Trump wants to be a dictator, and we should worry
People in the United States are very much upset about efforts by Republicans to dismantle Obamacare. I sympathize with all of their concerns.
But there is a larger issue in play, more important to our republic, and even more broadly significant to health care itself. President Trump has shown himself eager to become a dictator, and if he becomes one, even in some small way, we will get whatever form of health care he decides.
Dictators do not like dissent. Those who publicly protest now may later find themselves in jail or worse, depending on the level of dictatorship Trump achieves. Those who still support Trump will disagree, but I can provide good evidence to prove my case.
Trump has often expressed admiration for Russia’s murderous dictator Vladimir Putin. It is human nature to emulate people we respect. From the beginning of his presidential campaign, Trump disparaged the press. The first thing any dictator does is delegitimize or destroy a free press.
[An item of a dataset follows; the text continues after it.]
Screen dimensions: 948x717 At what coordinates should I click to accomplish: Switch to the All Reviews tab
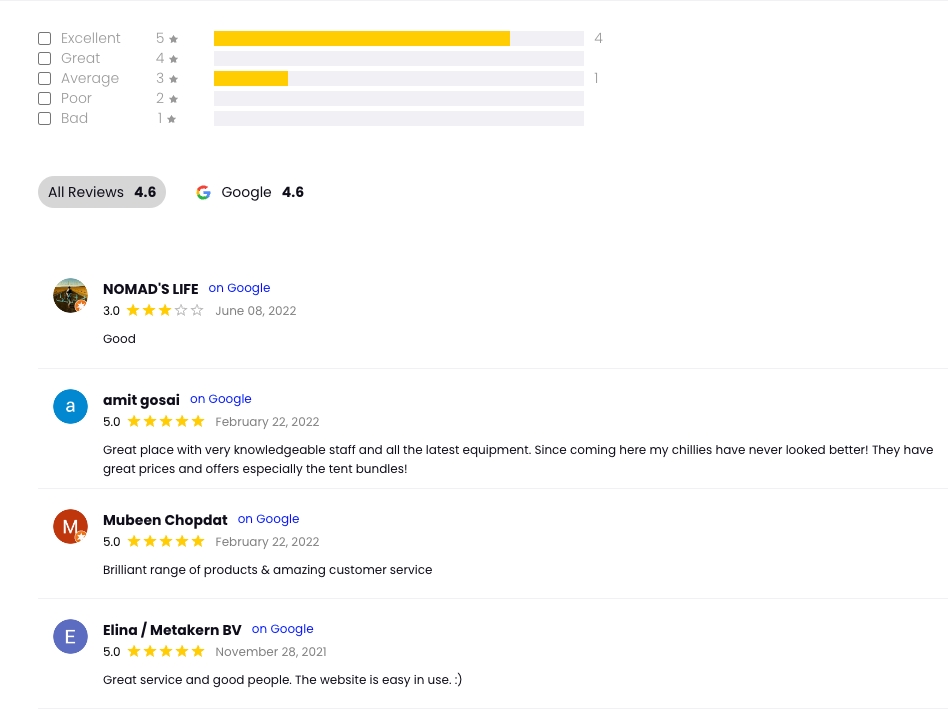pos(102,192)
There is not a lot of free press in Russia.
Dictators will often seek to destroy those who first supported them, but who now are seen to be disloyal. Think of Ernst Rohm, the leader of the paramilitary Brown Shirts, Adolf Hitler’s first Nazi supporters. During a few days in the early summer of 1934, Rohm and many others were extra- judicially executed. Even the anti-Nazi former German Chancellor Kurt von Schleicher was murdered.
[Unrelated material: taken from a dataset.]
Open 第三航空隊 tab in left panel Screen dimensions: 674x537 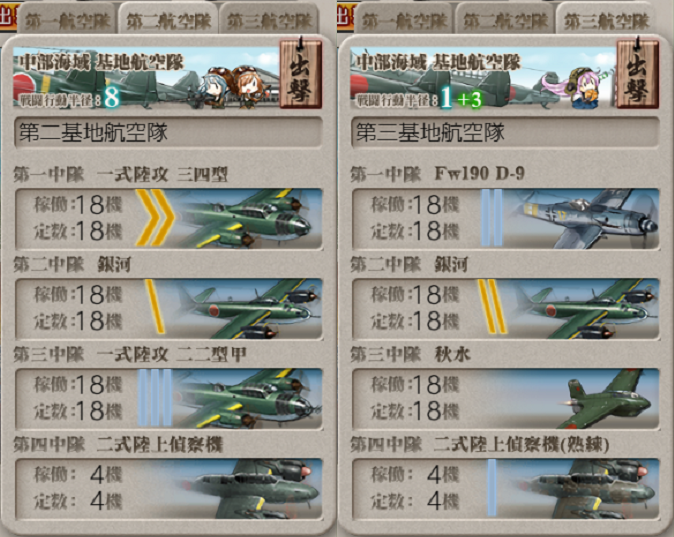270,19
Trump hasn’t had anyone killed yet, but there is political death by character assassination. Attorney General Jeff Sessions was an early and very strong supporter of Trump’s campaign. He worked tirelessly for Trump and was a key member of the transition team. Because he was a member of the transition, when he became attorney general, Sessions did the morally and legally correct thing by recusing himself from the investigation of Russian ties to the Trump campaign. Trump sees this as disloyalty and is trying to metaphorically “kill” Sessions with his disparaging tweets.
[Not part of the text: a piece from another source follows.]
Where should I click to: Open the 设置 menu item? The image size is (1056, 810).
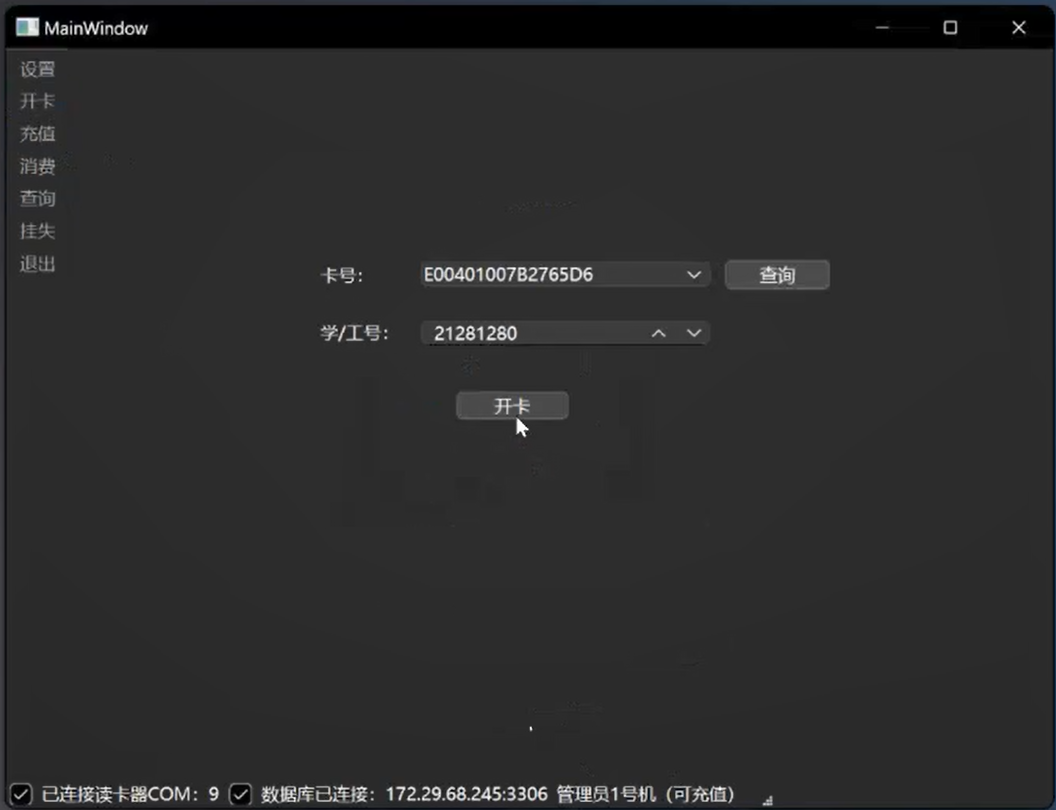tap(37, 69)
When the FBI Director James Comey refused to pledge personal loyalty to Trump, he was fired. Dictators demand personal loyalty from all those serving their government. But in our republic, an oath of office involves swearing loyalty to defend and uphold the Constitution, not loyalty to any person. As a career Marine, each time I re-enlisted, I took an oath to defend and uphold the Constitution. I was not asked to swear personal loyalty to my battalion commander, the president or anyone else.
When I was hired as a police officer after my retirement from the Corps, I was again required to take an oath. This oath did not require personal loyalty to the chief of police, the mayor or anyone else. I was again swearing to defend and uphold the Constitution. Exact wording of various oaths taken by government officials may vary slightly, but none require loyalty to a person. In Nazi Germany, even the lowest-ranking members of the military were required to take a personal oath of loyalty to Hitler. I wonder if Trump remembers his own oath of office, or if he even understood what it meant while he took it.
Our nation is now on the verge of a constitutional crisis, if not a train wreck. It is apparent that Trump will continue to disparage Sessions and then try to remove him when the Senate goes to recess. This would allow Trump to appoint any compliant person he would like to be attorney general without Senate confirmation. This new attorney general would then be able to dismiss Robert Mueller, the special counsel investigating the Russian entanglements, and quash any further efforts to find evidence of collusions with Russia during the 2016 presidential campaign.
This would amount to a first step toward dictatorship.
I don’t see a way out of this. Constitutional scholars, both on the right and the left, with more knowledge about this than I’ll ever have, say that a sitting president cannot be criminally indicted. Impeachment must precede any criminal action. The way the House and Senate are configured now, with Republican majorities, I don’t see the House bringing articles of impeachment, and even if they did, the Senate would never convict. The Republicans in both houses want the president to stay in place purely for partisan reasons. They believe Trump will sign any bill they put in front of him.
So much for placing one’s country ahead of one’s party.
And please, don’t say it can’t happen here. That would be the height of hubris. No nation is immune from electing a demagogue. We just did.
I am not confident in the future of my republic.
Bloom is a former Marine, a former police officer and a resident of Lawrence.